In the above matter, admittedly the Hon''ble High Court disposed of the appeal in A.S. No. 358 of 1999 on 21.11.2001 and remitted back the suit to the Lower Court. The Lower Court received the record from the Hon''ble High Court and taken up the matter after remand on 5.2.2002 by which the original plaintiff was alive. The Court then issued notice to both sides and dismissed the suit on 28.3.2002 for non-prosecuting of the case by the plaintiff by which time the plaintiff was alive and that the sole plaintiff died on 16.9.2002.

The mere issuance of notice was treated as sufficient, without verifying whether it was served upon the sole plaintiff at all. When the petitioners categorically stated that they did not have the knowledge of the dismissal of the suit, till the endorsement was made on IAGR No. 7746 of 2004, the trial Court unfortunately rejected the plea, on the ground that they did not approach the Court, before filing that application.

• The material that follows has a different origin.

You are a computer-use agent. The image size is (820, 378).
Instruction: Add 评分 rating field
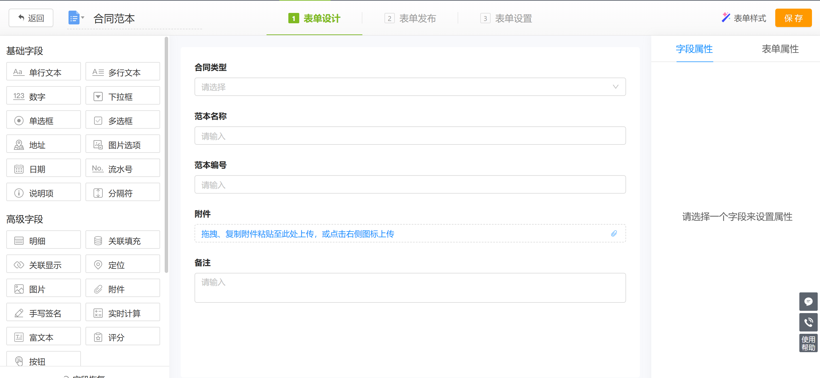pos(123,337)
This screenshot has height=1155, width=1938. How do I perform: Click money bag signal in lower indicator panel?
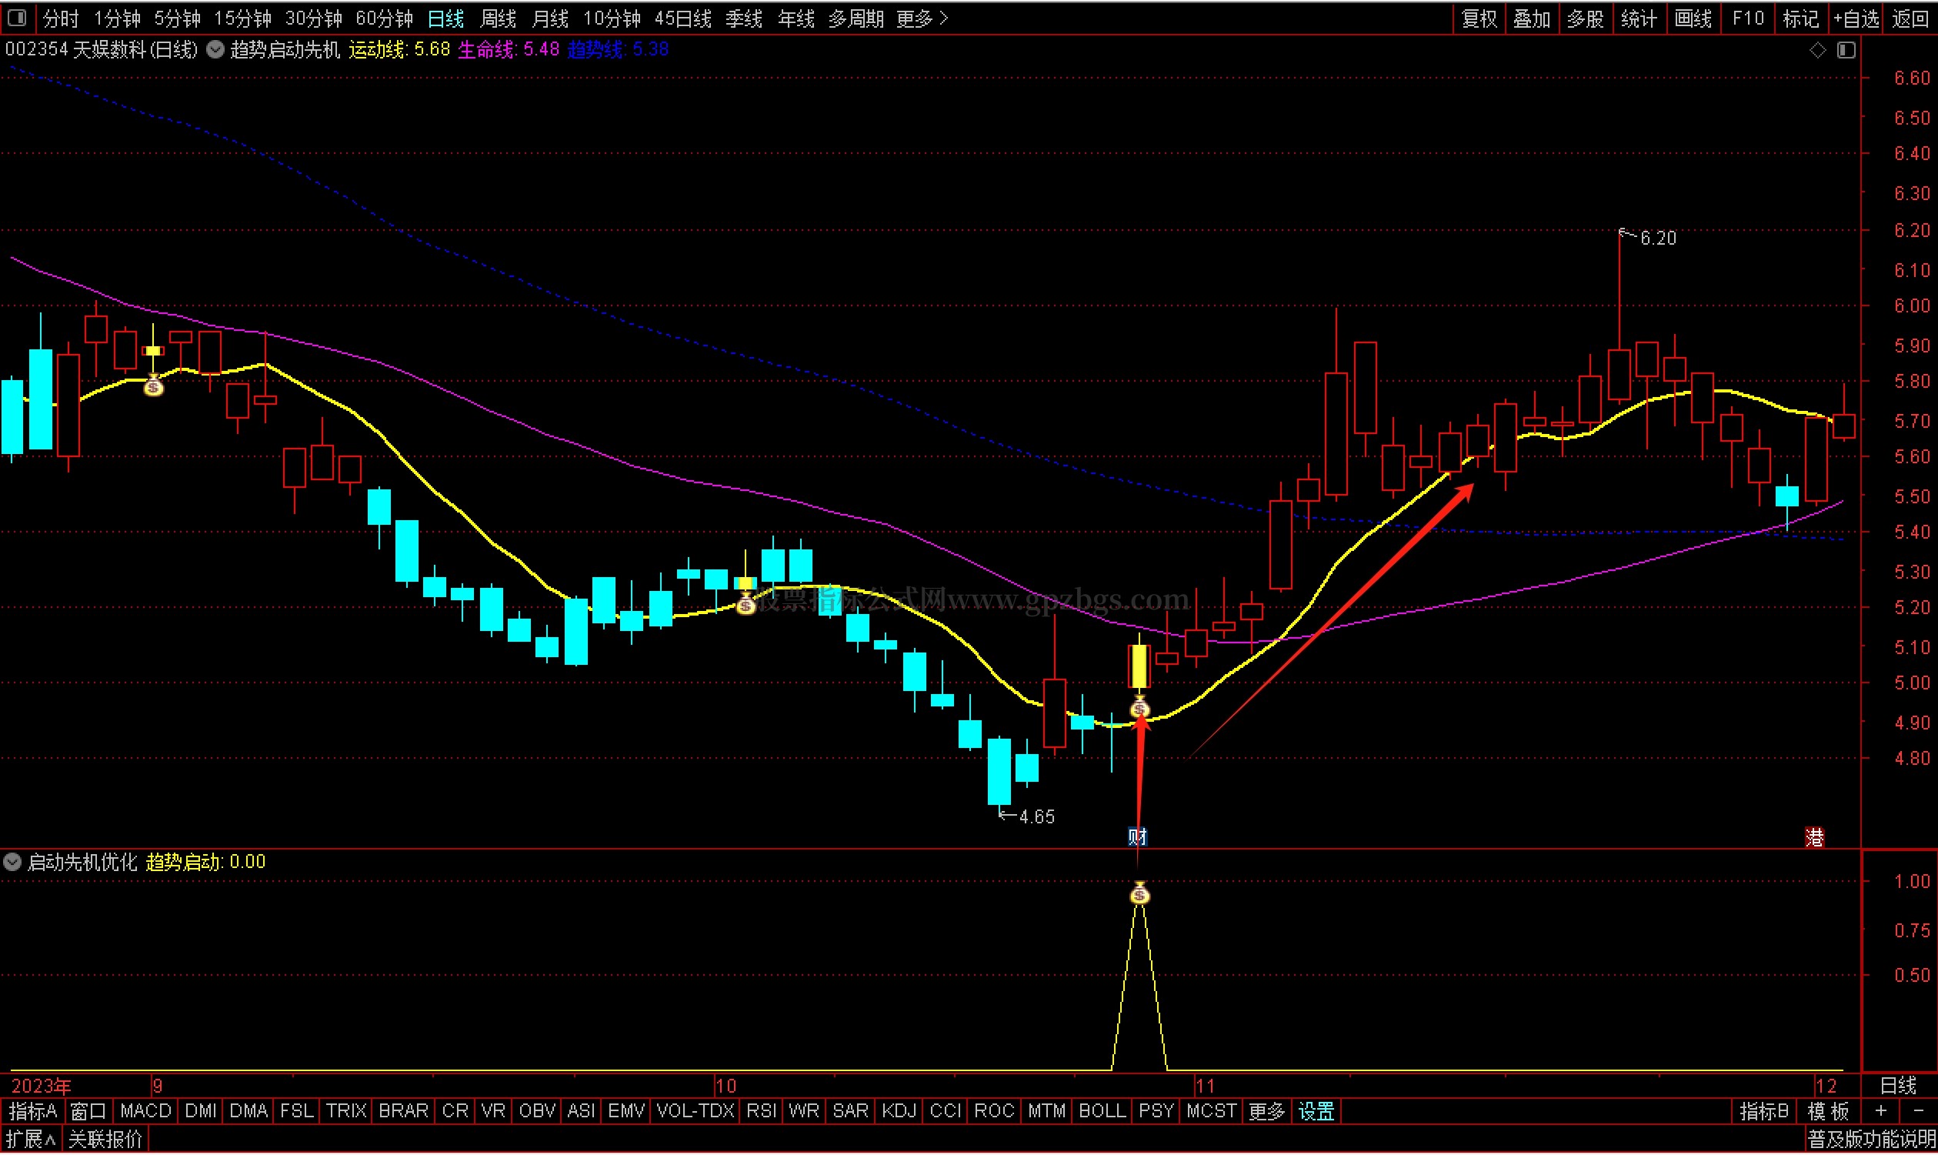pyautogui.click(x=1140, y=894)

It reads as under:

There is no material placed before this Court by the petitioner to show that previously, after the death or prior to the death of sole plaintiff in this suit before filing of this petition in GR No. 7746 of 2004, the petitioner approached this Court to know the fact whether the record in this suit was received by this Court from the Appellate Court.

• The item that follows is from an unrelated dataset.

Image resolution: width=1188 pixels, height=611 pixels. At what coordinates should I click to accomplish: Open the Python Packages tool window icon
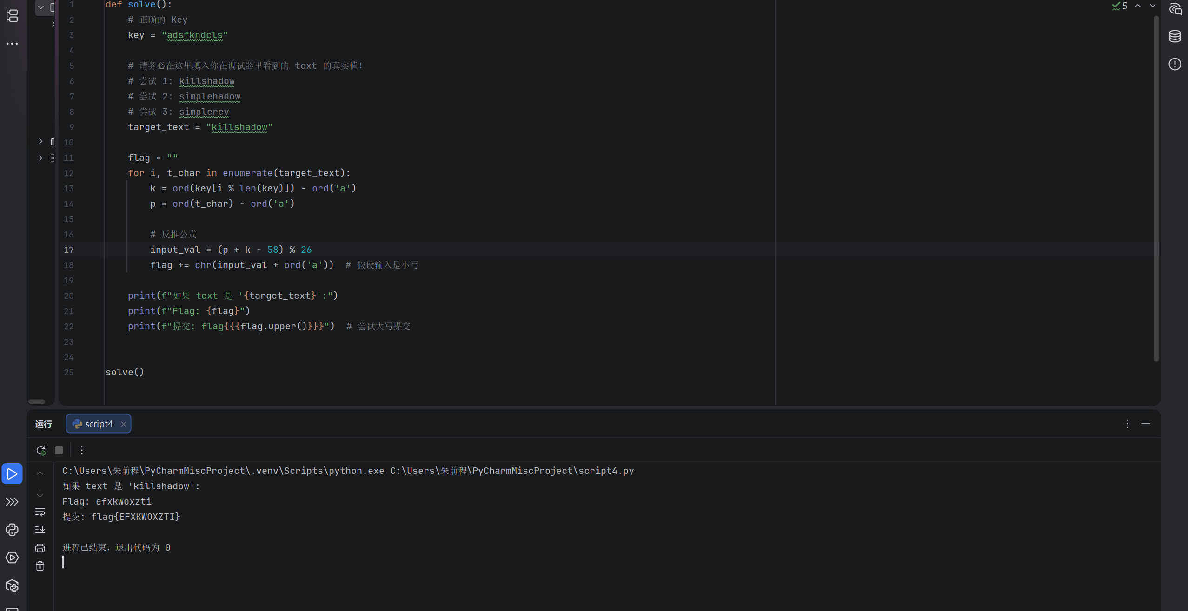[12, 586]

This amounts to, virtually begging the question. When valuable rights of the parties are involved, such a casual approach is untenable. The petitioners cannot be penalized for the improper handling of the matter by the trial Court, be it, in ensuring servicing of notice on the parties, or in keeping track of its own record, as is evident from the various endorsements made on IAGR No. 7746 of 2004. In view of the above, this Court is satisfied that the delay was properly explained. The inconvenience, to which the respondent is subjected to, may be compensated, by awarding costs.

12. Hence, the CRP is allowed, and the order under revision is set aside. Consequently, LA. No. 1588 of 2005 is allowed, on payment of costs of Rs. 10,000/-(ten thousand only) to the respondent, within four weeks from today. Both the parties shall appear before the trial Court on 17.12.2007, and proceed with the trial of the suit, as directed by this Court in the order in A.S. No. 358 of 1999.